U.S. states are on track to introduce a record number of bills restricting LGBTQ+ rights this year, with conservatives targeting hot topics from Pride flags to bathroom bans.
First in line among lesbian, gay, bisexual, and transgender Americans are trans rights, according to the American Civil Liberties Union (ACLU).
"It seems like our new normal in the United States is simply having over 500 pieces of legislation really attempting to push transgender people specifically out of public life altogether," said the ACLU's Gillian Branstetter in a video call.
Texas leads the way among U.S. states in proposing such laws, with the ACLU tallying the total of hostile bills nationally at 575 as of April.

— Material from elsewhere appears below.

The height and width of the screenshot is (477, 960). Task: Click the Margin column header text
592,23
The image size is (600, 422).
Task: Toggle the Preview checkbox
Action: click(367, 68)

The targets of the bills range from drag acts to trans athletes, child custody laws to ID cards and the scope of state health benefits offered to LGBTQ+ Americans.
Proponents of the new bills say these pieces of legislation will protect children as well as women and girls from the rise of what they call "gender ideology."
"The right in the U.S. is finding trans people to be politically useful," Diana Adams, executive director of the non-profit Chosen Family Law Center, told Context/the Thomson Reuters Foundation.
"They are scapegoating this group that's around 1% of the U.S. population and making them the focus of distraction and propaganda."
Texas is debating a first-of-its-kind bill that would make it a felony to claim a gender different to the sex assigned at birth in any dealings with government or an employer.
"Gender identity fraud" - which could be punished with two years in jail and a $10,000 fine - is the latest in a wave of bills to emerge since 2020 as social conservatism gained increasing traction among voters.
"We've seen an increase in the variety of attacks on trans people living in Texas," said Jonathan Gooch, a spokesperson at the LGBTQ+ non-profit Equality Texas.
Movement Advancement Project (MAP), an LGBTQ+ think tank, said about 92% of state bills that target LGBTQ+ Americans do not pass. But even when bills are voted down, activists say their very existence can stir hatred and spur discrimination.
"When lawmakers and public officials use this anti-trans rhetoric, it does have real-world consequences whether or not the bills are passed," Gooch said.
Equality Texas reported an uptick in LGBTQ+ hate crimes between 2022 and 2023, the latest data available - be it the bullying of students, harassment of teachers, or prohibition on householders flying Pride flags.
'NEW NORMAL'
The bills come as President Donald Trump launches a litany of measures against LGBTQ+ Americans, from executive orders scrapping the recognition of gender-neutral passports to a ban on the use of federal funds to "promote gender ideology."
Texas tops the ACLU list of states proposing anti-LGBTQ+ bills, with 88 laws under consideration, followed by 39 in Missouri, 29 in West Virginia, and 26 in Oklahoma.
Bills are not just growing in number, said Logan Casey, director of policy research at MAP, but also widening in scope.
In 2017, North Carolina rolled back the country's first state law banning trans people using their chosen restroom. The about face followed public opposition to the law, after which Texas conservatives gave up on their plans for a similar ban.
But now, Republican lawmakers across the country are passing the same sort of bathroom bills, citing the need to protect women in single-sex spaces.
And they are not stopping there.
In March, Utah scored a U.S. first by prohibiting the flying of Pride flags at schools and government buildings, while Iowa became the first U.S. state to remove gender identity protections from its civil rights code a month earlier.
In Georgia, a bill introduced in February would, if enacted, stop trans state workers from getting hormone therapy under their state health insurance.
A bill proposed in New Hampshire would let the state detain trans people in correctional or mental health facilities that match their sex at birth; Alabama is debating a bill protecting educators who refuse to use a student's preferred name.
Experts in the field say the legislative efforts underway to curtail LGBTQ+ rights may not translate into many new laws - but could well shape social attitudes among Americans.